(Data entries)
= = =

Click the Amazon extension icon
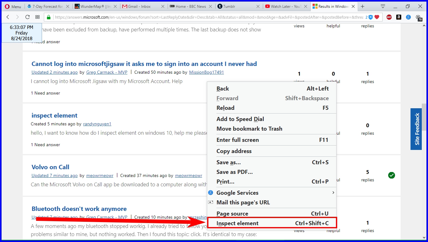The width and height of the screenshot is (428, 242). click(x=399, y=17)
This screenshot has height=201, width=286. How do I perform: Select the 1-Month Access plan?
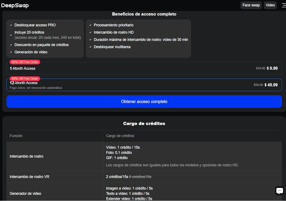click(x=144, y=68)
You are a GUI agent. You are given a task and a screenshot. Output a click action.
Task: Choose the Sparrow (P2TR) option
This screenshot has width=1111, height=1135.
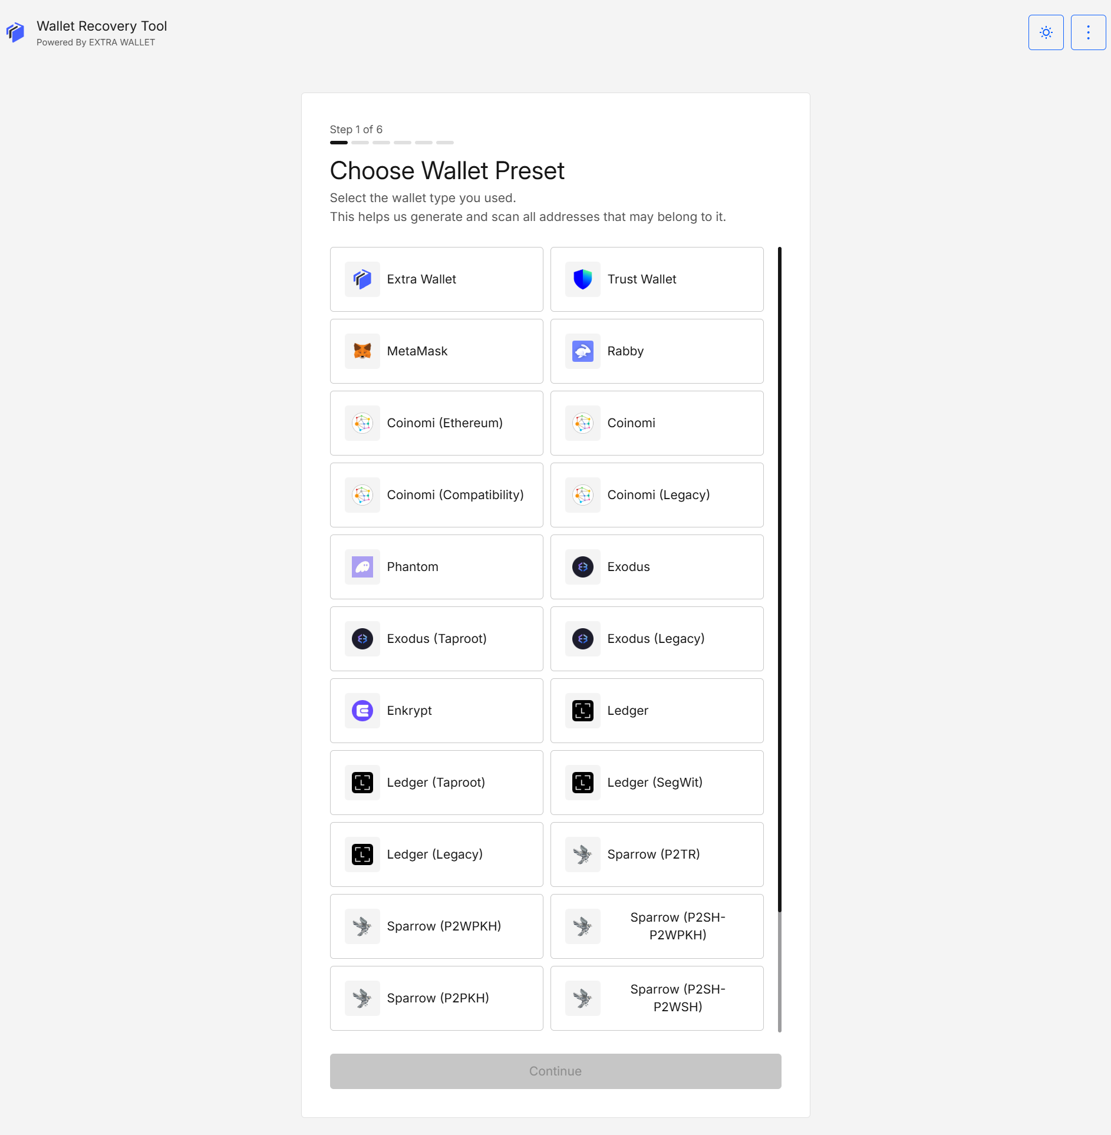point(657,854)
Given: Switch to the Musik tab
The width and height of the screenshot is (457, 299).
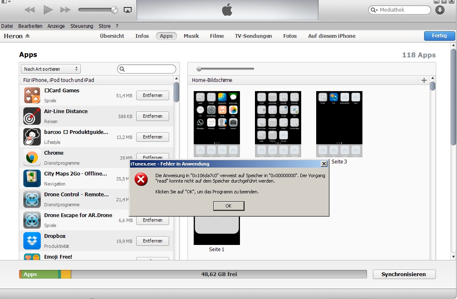Looking at the screenshot, I should coord(191,36).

= = =

Task directions: Render the lines above as a JSON list of strings, one string per line, skipping blank lines and leaving out the pictures.

Solution:
[
  "Click the Amazon extension icon",
  "The width and height of the screenshot is (428, 242). click(x=399, y=17)",
  "This screenshot has height=201, width=286. How do I perform: Select the 1-Month Access plan?",
  "click(x=144, y=68)",
  "You are a GUI agent. You are given a task and a screenshot. Output a click action.",
  "Task: Choose the Sparrow (P2TR) option",
  "This screenshot has width=1111, height=1135.",
  "point(657,854)",
  "Given: Switch to the Musik tab",
  "The width and height of the screenshot is (457, 299).",
  "Looking at the screenshot, I should coord(191,36)."
]